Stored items
※

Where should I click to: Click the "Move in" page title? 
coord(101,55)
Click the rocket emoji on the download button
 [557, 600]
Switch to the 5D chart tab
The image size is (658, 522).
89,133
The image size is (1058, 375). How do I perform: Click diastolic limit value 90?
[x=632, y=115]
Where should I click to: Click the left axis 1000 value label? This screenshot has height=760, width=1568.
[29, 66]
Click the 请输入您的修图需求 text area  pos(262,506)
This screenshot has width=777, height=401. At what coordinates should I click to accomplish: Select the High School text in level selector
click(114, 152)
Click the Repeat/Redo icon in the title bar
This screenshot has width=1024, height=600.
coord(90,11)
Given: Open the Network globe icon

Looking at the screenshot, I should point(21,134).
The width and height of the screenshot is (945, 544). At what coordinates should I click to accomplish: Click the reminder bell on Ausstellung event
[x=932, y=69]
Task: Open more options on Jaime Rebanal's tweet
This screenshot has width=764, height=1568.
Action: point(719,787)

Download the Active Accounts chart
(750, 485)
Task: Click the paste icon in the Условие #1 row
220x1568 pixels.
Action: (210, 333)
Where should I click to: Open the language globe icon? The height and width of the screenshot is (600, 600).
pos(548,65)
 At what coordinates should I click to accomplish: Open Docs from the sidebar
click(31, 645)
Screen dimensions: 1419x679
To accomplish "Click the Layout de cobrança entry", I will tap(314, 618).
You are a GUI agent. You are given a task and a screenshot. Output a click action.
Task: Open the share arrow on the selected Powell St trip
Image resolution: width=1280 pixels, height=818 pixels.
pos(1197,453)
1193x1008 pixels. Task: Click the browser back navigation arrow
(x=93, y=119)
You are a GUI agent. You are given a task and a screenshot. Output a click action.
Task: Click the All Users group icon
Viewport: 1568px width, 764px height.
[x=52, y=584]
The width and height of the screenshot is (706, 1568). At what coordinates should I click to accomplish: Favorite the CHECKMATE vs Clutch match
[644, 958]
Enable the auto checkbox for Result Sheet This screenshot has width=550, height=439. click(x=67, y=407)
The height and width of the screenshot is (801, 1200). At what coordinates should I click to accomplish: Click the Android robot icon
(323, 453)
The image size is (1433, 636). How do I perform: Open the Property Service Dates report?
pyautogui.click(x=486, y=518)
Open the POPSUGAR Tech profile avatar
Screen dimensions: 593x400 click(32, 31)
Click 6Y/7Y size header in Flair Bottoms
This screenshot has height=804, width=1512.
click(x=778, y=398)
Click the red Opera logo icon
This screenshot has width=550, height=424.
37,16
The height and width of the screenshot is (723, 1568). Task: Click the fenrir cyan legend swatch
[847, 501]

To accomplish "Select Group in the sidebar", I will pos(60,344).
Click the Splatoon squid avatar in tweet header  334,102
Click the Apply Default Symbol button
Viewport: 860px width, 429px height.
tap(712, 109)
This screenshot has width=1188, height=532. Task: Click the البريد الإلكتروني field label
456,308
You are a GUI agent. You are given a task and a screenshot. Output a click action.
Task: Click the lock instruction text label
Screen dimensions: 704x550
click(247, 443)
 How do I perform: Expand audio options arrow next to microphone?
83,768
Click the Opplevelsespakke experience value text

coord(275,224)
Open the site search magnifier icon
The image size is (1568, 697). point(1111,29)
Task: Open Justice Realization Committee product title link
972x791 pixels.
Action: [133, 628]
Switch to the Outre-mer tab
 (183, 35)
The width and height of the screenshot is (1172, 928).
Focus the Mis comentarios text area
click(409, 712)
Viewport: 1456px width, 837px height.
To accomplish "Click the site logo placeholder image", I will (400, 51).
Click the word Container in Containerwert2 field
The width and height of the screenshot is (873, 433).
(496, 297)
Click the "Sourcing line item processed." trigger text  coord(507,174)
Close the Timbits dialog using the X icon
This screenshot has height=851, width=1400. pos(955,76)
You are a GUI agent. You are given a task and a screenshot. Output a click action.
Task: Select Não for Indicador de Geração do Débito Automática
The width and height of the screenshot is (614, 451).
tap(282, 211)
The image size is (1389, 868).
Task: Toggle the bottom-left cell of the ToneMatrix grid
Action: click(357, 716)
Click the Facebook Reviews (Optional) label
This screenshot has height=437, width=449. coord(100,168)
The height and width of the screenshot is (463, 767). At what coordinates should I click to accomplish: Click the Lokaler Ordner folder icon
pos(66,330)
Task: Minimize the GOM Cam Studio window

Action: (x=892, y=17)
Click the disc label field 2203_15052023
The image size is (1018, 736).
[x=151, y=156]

※

WHAT YOU ARE ASKED TO DO
Report, for the data above, every line in which the string "will" appears.

EXERCISE ANSWER
To accomplish "Click the Layout de cobrança entry", I will tap(314, 618).
To accomplish "Select Group in the sidebar", I will pos(60,344).
To accomplish "Click the site logo placeholder image", I will (400, 51).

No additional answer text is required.